I was fascinated watching the cotton candy machine operator circulating a white paper cone inside a large drum like contraption and this web-like mass started to get larger and larger on the end of the cone. What was this stuff, I thought.
Well, I eventually found out, when we (me and my sisters) got our very own cotton candy machine. I don’t know how we happened to get this. It must have been a Christmas or birthday present, I say that because it just doesn’t seem like one of those, ‘Just because you’re good kids’ type gifts.
I remember it was my dad who helped us operate this thing. There was a metal dish-like thing with a bunch of holes around the perimeter and you put granulated sugar in this dish and heat it up on the stove until the sugar melted. Then you quickly place this metal dish on the center spindle of the cotton candy machine, grab a white paper cone, turn on the machine and start circulating the cone inside the large drum to gather up the webs of sugar fibers.

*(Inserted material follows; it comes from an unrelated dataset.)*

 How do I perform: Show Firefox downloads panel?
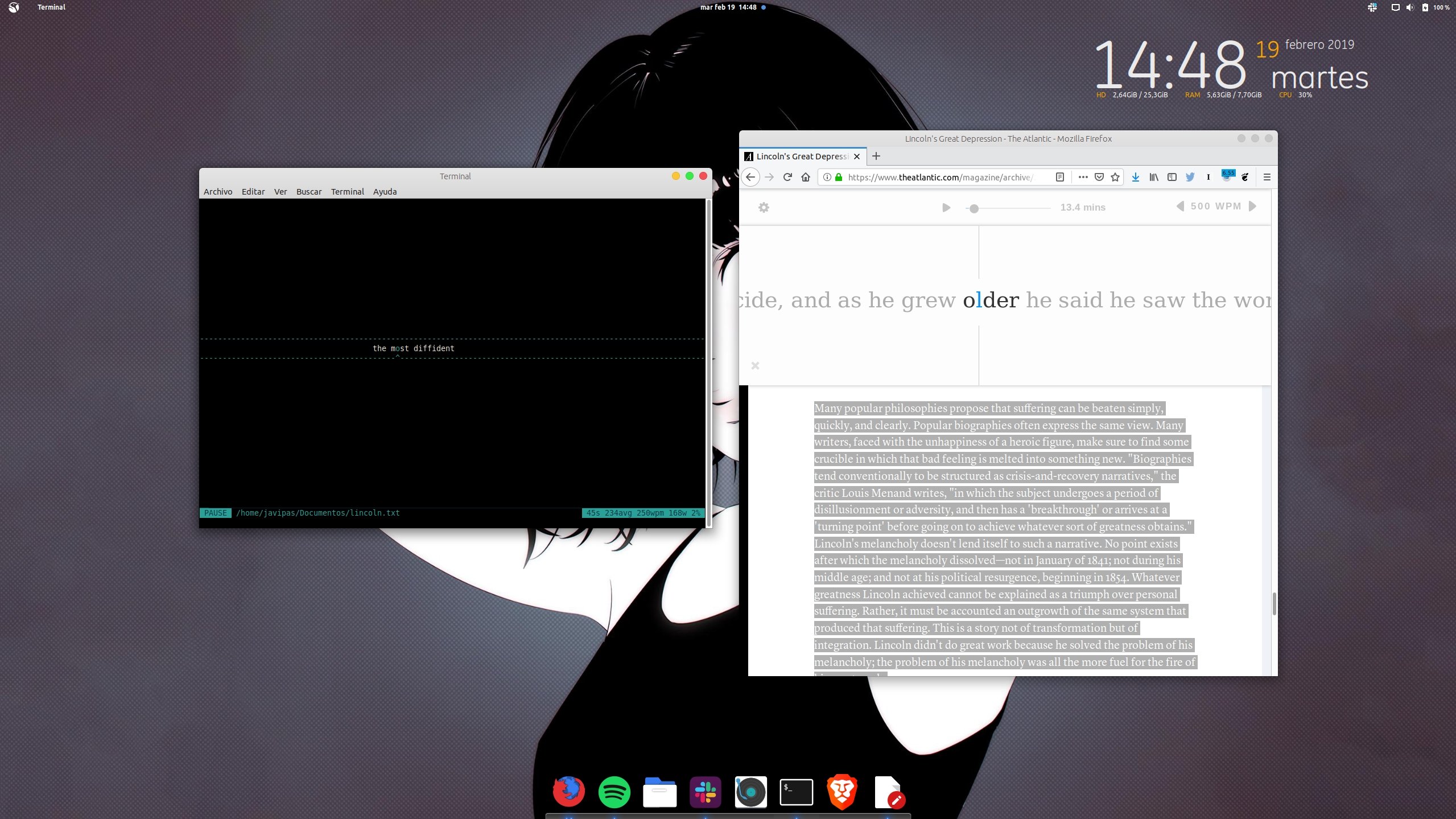click(1135, 177)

Here’s how it works: The center spindle is attached to a motor and it spins the metal dish (I’m making up all these different part names, but hopefully you get the idea). The centrifugal force causes the molten sugar to be thrown out of the dish through the small holes and then the molten sugar quickly cools and creates strings of sugar. All you have to do then, is move the paper cone around the inside of the drum and pickup the mass of sugar strings and voila! Cotton candy!
I remember the cotton candy that we made was sometimes a yellowish-brown color because the sugar was overheated and started to caramelize (I know that’s the reason now, I didn’t know this back then). We didn’t use food coloring, so the cotton candy we made was white and not pink.
Cotton candy was not always called cotton candy. Back in 1904, it was introduced at the World’s Fair as Fairy Floss. Fairy Floss was renamed to Cotton Candy in the 1920′s.
Machine-spun cotton candy was invented in 1897 by of all people, a dentist by the name of William Morrison. Wouldn’t you know it, that a dentist would be behind peddling an all sugar treat to future patients.